The Hobbit: The Desolation of Smaug | B
Let’s take a step back for a moment. When considering Peter Jackson’s screen adaptation of the beloved Lord of the Rings trilogy there is much to admire about its execution. Not only did Jackson have the savvy to gradually open up Tolkein’s sprawling scope and seemingly endless roster of characters so that audiences could, for the most part, keep up with what was happening, but he constructed each movie as a stand-alone entity. Though filled with episodic incident, The Fellowship of the Ring did a remarkable job of establishing its fantastical environs while investing in the emotional relationships of Frodo, Sam, and the rest of the company. The Two Towers shifted the focus from the micro to the macro, and gave us a larger worldview of Middle Earth while building on the narrative and emotional hooks implanted in the previous film. As the curtain closed on each film, there was a feeling of both closure and anticipation for what would happen next. The final chapter, The Return of the King, deftly tied the myriad plot and character threads together and, though it probably would have benefited from two or three fewer endings, offered a highly satisfying conclusion.
Now consider The Hobbit: An Unexpected Journey, the first in Jackson’s new Tolkein trilogy. Poorly paced, clumsily reverse-engineered to preface The Lord of the Rings, and episodic to the point of tedium, its mostly interchangeable characters weren’t particularly interesting and gave us little reason to invest in their dilemmas. Some of the action set pieces impressed, but the downtime between those scenes was dramatically inert or filled with connect-the-dots exposition. After three hours, the story and character arcs felt woefully incomplete.
The Desolation of Smaugimproves on most of those issues but suffers from the fact that it simply cannot stand on its own as a movie. This is not only because of its abrupt cliffhanger ending but because its entire 161-minute running time is all rising action without an emotional or narrative pay-off.
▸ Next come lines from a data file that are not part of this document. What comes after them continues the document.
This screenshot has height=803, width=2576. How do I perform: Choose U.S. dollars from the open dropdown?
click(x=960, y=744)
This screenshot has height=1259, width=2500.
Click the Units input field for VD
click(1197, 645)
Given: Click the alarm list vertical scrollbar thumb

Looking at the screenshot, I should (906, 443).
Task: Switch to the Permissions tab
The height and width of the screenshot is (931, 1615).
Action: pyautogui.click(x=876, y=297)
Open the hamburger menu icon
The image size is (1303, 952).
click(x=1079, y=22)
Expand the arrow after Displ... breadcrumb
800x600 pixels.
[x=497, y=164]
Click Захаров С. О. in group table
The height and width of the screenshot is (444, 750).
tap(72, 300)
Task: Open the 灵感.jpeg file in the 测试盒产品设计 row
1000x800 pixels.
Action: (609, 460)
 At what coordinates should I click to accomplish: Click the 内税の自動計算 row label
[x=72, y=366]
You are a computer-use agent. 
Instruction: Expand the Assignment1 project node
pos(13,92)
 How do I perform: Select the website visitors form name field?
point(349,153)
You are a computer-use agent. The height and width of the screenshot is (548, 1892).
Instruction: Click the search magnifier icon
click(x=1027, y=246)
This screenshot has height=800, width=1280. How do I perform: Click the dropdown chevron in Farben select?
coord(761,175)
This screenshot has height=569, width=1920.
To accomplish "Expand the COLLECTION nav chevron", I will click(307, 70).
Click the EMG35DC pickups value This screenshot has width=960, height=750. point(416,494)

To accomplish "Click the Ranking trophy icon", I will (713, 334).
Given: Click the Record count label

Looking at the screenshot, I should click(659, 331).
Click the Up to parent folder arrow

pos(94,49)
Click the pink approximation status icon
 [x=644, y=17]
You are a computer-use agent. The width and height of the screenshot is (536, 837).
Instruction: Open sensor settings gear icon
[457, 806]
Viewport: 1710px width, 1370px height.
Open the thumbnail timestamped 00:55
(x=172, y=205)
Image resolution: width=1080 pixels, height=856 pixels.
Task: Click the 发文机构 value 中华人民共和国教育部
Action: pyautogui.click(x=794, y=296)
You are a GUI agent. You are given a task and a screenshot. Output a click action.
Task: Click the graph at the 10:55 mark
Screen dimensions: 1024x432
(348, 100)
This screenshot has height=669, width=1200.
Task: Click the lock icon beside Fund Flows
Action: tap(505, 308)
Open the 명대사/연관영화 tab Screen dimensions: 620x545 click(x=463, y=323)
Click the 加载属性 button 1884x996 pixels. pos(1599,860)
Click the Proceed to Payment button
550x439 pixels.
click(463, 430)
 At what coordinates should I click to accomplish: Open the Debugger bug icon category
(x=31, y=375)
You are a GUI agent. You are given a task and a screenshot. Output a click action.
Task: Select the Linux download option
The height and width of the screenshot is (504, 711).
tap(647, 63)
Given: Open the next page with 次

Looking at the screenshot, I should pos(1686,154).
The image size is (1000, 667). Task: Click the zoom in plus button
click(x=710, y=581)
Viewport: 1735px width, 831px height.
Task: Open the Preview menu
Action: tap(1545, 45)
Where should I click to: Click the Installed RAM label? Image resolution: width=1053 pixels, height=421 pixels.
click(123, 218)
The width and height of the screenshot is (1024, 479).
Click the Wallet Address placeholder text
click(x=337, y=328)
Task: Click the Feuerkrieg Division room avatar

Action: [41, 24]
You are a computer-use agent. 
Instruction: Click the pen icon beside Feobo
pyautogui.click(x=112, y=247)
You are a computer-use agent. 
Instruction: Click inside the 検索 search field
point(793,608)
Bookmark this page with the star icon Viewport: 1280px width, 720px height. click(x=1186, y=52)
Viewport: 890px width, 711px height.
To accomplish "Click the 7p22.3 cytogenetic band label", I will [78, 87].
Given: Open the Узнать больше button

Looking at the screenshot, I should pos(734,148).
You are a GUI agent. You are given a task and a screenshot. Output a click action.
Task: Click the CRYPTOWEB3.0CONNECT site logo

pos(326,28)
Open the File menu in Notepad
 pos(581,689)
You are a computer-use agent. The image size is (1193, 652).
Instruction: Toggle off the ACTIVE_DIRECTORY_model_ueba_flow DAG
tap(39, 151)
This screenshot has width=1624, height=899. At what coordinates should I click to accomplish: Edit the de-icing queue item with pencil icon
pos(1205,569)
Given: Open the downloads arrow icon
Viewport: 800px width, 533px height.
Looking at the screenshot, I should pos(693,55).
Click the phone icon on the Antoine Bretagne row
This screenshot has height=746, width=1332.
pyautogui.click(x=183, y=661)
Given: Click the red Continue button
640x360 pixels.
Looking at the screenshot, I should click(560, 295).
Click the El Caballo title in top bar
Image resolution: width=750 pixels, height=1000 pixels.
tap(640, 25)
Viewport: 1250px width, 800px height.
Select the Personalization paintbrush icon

Picking up pretty much where the last film left off, Bilbo (Martin Freeman) and the mostly anonymous band of dwarves continue their trek to the Lonely Mountain, where Thorin (Richard Armitage) hopes to reclaim his lost kingdom. With albino orc Azog the Defiler in pursuit, the group ventures into the tangled forest of Mirkwood, where they encounter giant spiders and wood elves. This allows Jackson to bring back fan-fave Legolas (Orlando Bloom) while introducing Tauriel (Lost’s Evangeline Lilly), a warrior elf who develops the hots for the tallest, best-looking dwarf Kili (Aidan Turner). Meanwhile, working overtime to link his two trilogies together, Jackson’s movie detours to show us Gandalf’s encounter with the “mysterious” Necromancer who haunts Dol Guldur.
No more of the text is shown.